A divergent boundary occurs when two tectonic plates move away from each other. Along these boundaries, earthquakes are common and magma (molten rock) rises from the Earth’s mantle to the surface, solidifying to create new oceanic crust. The Mid-Atlantic Ridge is an example of divergent plate boundaries.
When two plates come together, it is known as a convergent boundary. The impact of the colliding plates can cause the edges of one or both plates to buckle up into a mountain ranges or one of the plates may bend down into a deep seafloor trench. A chain of volcanoes often forms parallel to convergent plate boundaries and powerful earthquakes are common along these boundaries. The Pacific Ring of Fire is an example of a convergent plate boundary.
At convergent plate boundaries, oceanic crust is often forced down into the mantle where it begins to melt. Magma rises into and through the other plate, solidifying into granite, the rock that makes up the continents. Thus, at convergent boundaries, continental crust is created and oceanic crust is destroyed.

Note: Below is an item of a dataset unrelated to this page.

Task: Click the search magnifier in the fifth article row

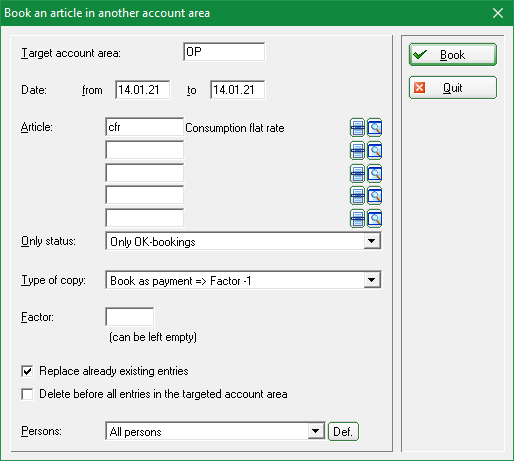Action: pyautogui.click(x=375, y=219)
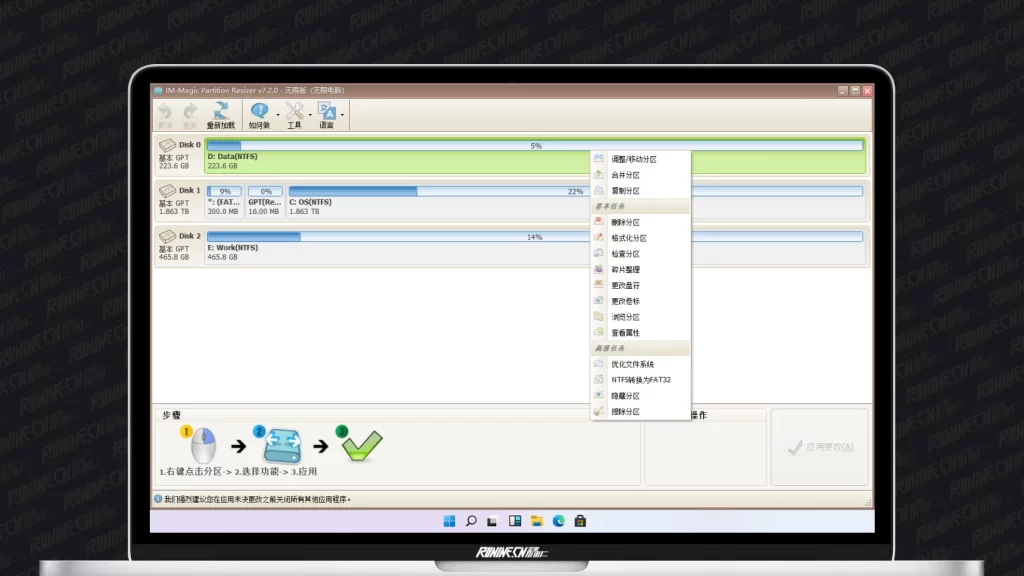The width and height of the screenshot is (1024, 576).
Task: Open Microsoft Edge from the taskbar
Action: coord(559,521)
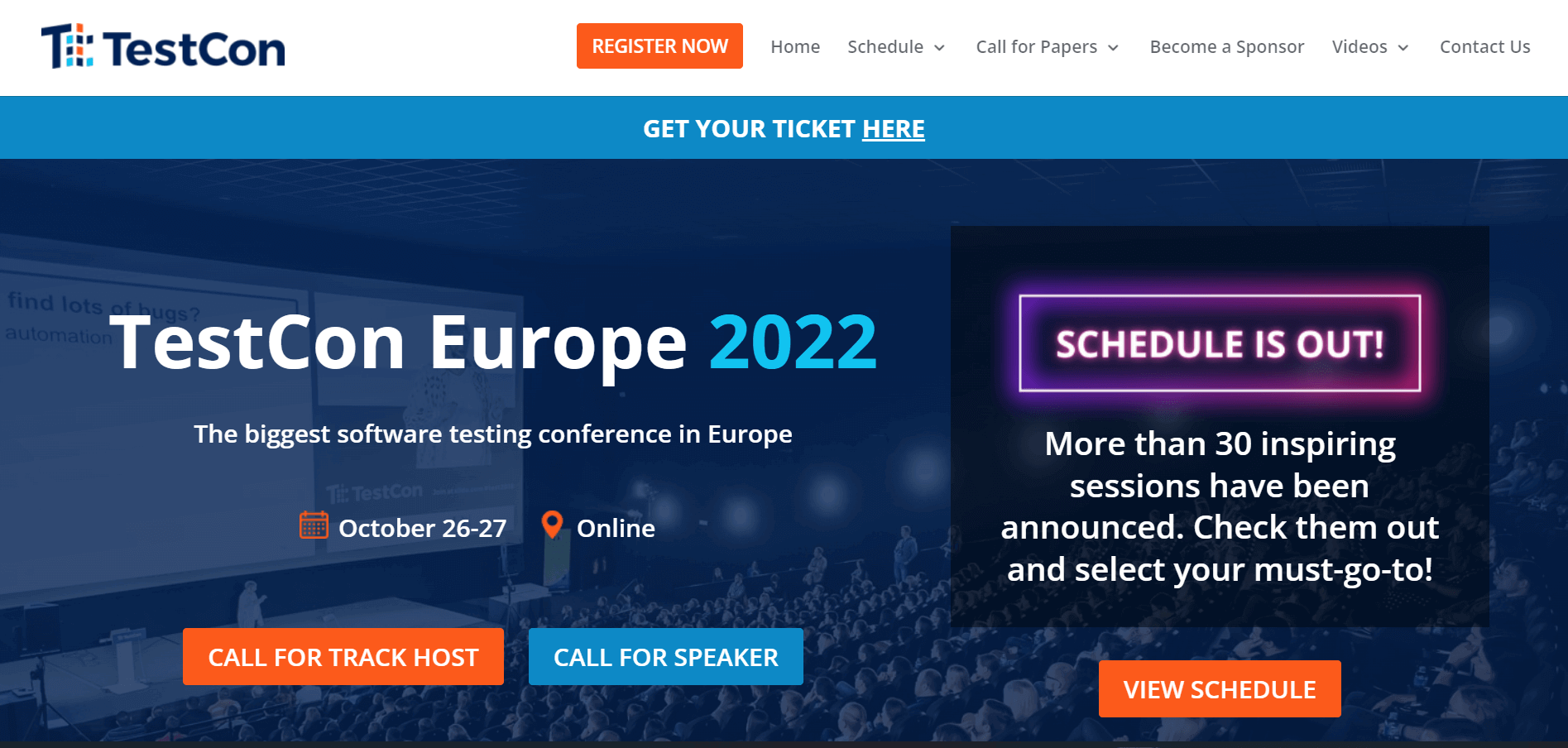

Two plates sliding past each other forms a transform plate boundary. One of the most famous transform plate boundaries occurs at the San Andreas fault zone, which extends underwater. Natural or human-made structures that cross a transform boundary are offset—split into pieces and carried in opposite directions. Rocks that line the boundary are pulverized as the plates grind along, creating a linear fault valley or undersea canyon. Earthquakes are common along these faults. In contrast to convergent and divergent boundaries, crust is cracked and broken at transform margins, but is not created or destroyed.